Usually, a number of university students tend to "mature out" of heavy-drinking behaviour before touching adulthood, but still there are those who go on to develop AUDs. While most of the genetic research on an individual's family history of alcoholism (FHA) concentrates on the parents' - usually paternal - alcohol use. However, the findings of the new study indicate that focussing on the density of FHA - including first-, second- and third-degree relatives, can reveal a great deal of the likeliness of a student developing AUD.
"Using a density measure of FHA can identify a greater number of individuals who may be at risk for developing an alcohol problem. The greater number of affected relatives ... the greater the potential risk of developing an AUD. Ours is the first published study to examine this measure among college student," said Christy Capone, a postdoctoral research fellow at Brown University's Center for Alcohol and Addiction Studies and the study's first author.
"Family density appears to be a promising method to identify a higher percentage of at-risk individuals. For example, in this study, approximately 44 percent of the at-risk participants would have been missed if a typical family-history measure had been used instead of the family-history density approach," agreed John Hustad, research associate at Brown University.
This research was conducted on 408 undergraduate students (293 females, 115 males) from a northeastern U.S. university. And they were asked to complete an anonymous survey for course credit during the 2005-2006 academic year.
"Our use of a density measure identified a large proportion of students, about 29 percent, who are at potentially greater risk for development of AUDs based on their report of alcoholism among first- and second-degree relatives. Our other key finding was the relationship between FHA and other potential risk factors - behavioral undercontrol, age of onset of drinking (AOD), and cigarette use," said Capone.
Hustad further added that all these risks factors are actually inter-related. He said: "First, family-history density was related to AOD, behavioral undercontrol, and current cigarette use which, in turn, are related to alcohol use and/or alcohol-related problems in this sample of college students. Second, behavioral undercontrol was associated with alcohol problems but not the degree of alcohol consumption; this suggests that individuals with a family-history density of AUDs and behavioral undercontrol are more likely to behave irresponsibly when drinking."
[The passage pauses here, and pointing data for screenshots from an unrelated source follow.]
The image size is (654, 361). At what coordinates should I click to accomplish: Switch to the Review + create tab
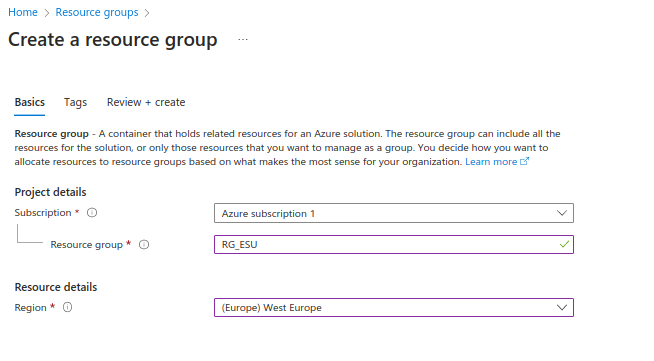coord(146,103)
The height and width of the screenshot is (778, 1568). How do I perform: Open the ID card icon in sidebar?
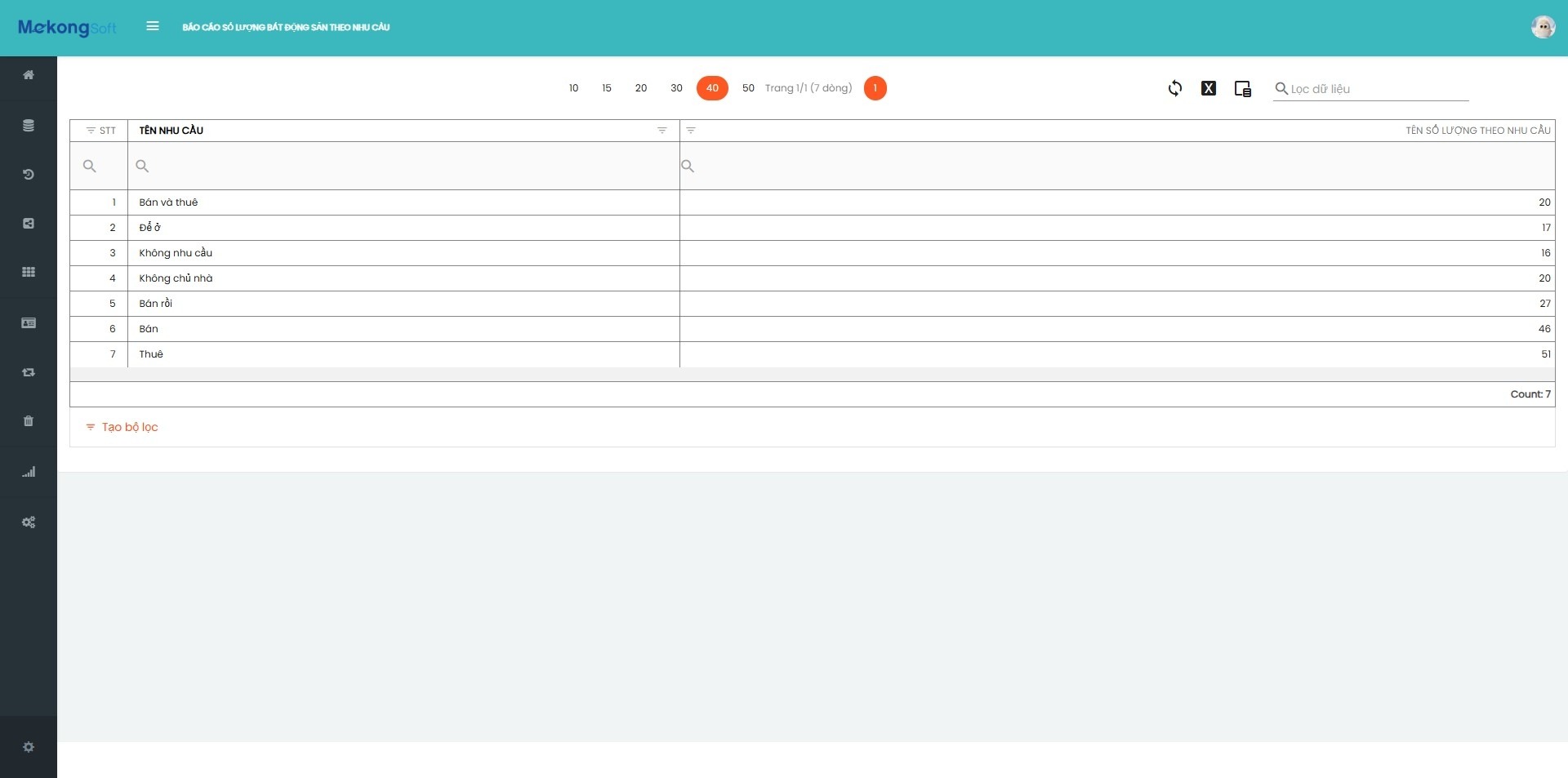pos(29,323)
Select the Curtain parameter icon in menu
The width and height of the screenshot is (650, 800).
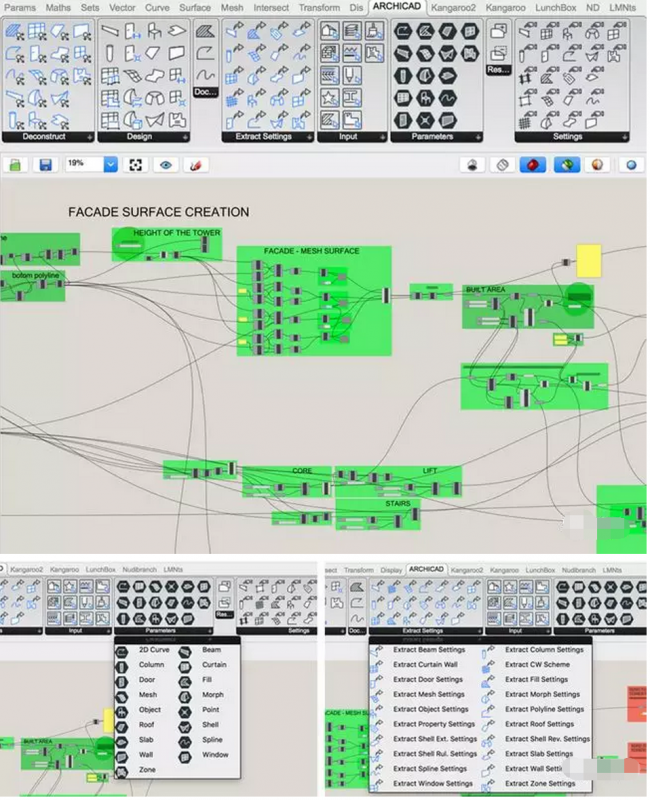click(x=183, y=665)
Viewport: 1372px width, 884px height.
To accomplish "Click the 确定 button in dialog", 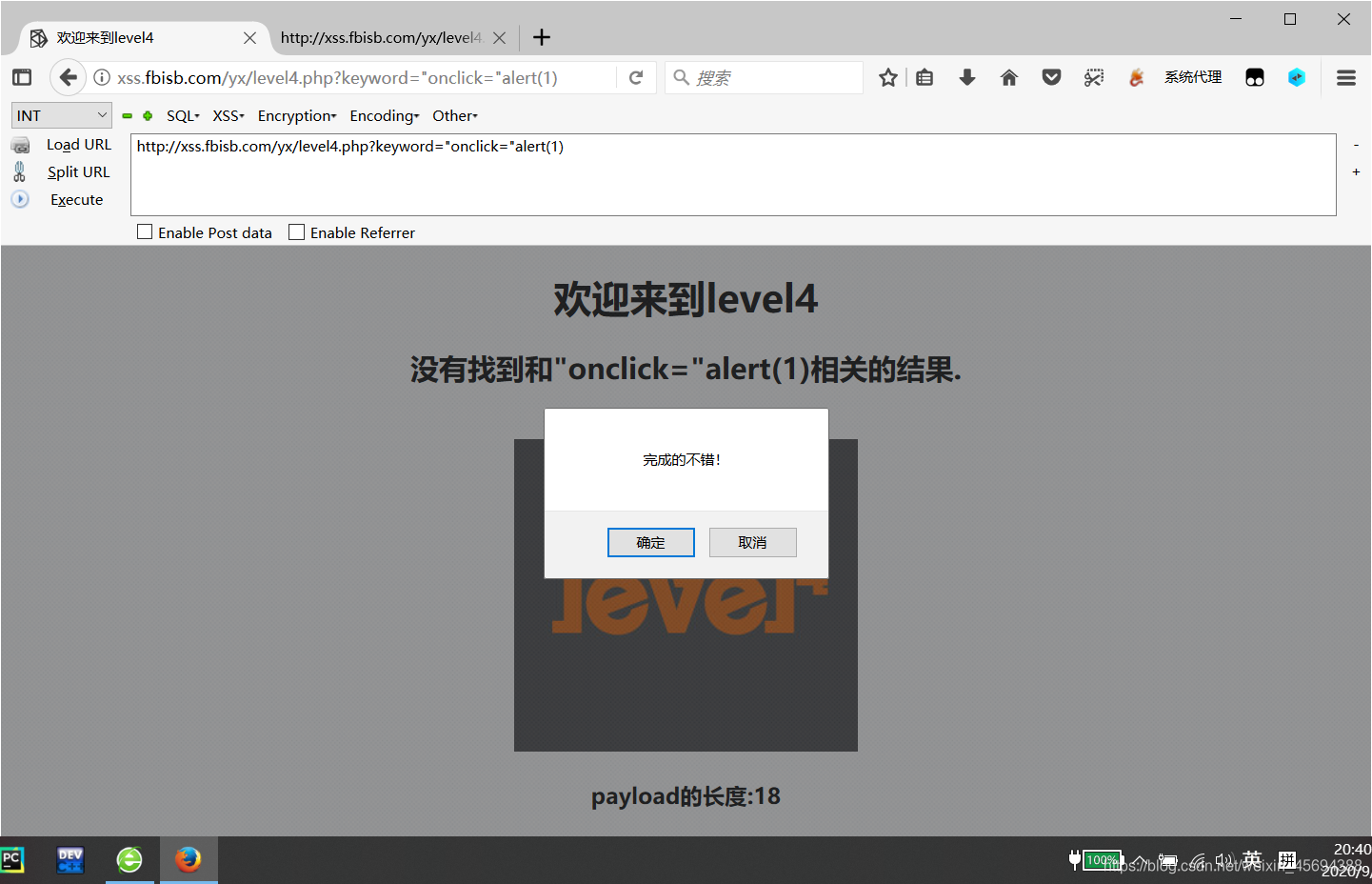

"The importance of identifying these risk factors is the idea that they can be useful markers of at-risk status and can help us to develop appropriate intervention strategies. Although, given the fact that many students come to college already having experience with alcohol, I believe that preventive interventions should begin early in the high-school years or during the transition from middle school to high school," said Capone.
Hustad agreed and said: "Due to the relationship between earlier AOD and more alcohol-related problems during college, it is clear that education and prevention efforts should begin well before the college years."
"It is important to remember that not everyone with density of familial alcoholism will go on to develop a long-term problem with alcohol themselves. Alcohol dependence is a very complex disorder and FHA is but one influence on its development. However, college students who are heavy drinkers and have a greater density of familial alcoholism are certainly at higher risk of continuing to drink in a problematic fashion after the college years," said Capone.
The results of this study will be published in a future issue of Alcoholism: Clinical and Experimental Research and are currently available at OnlineEarly.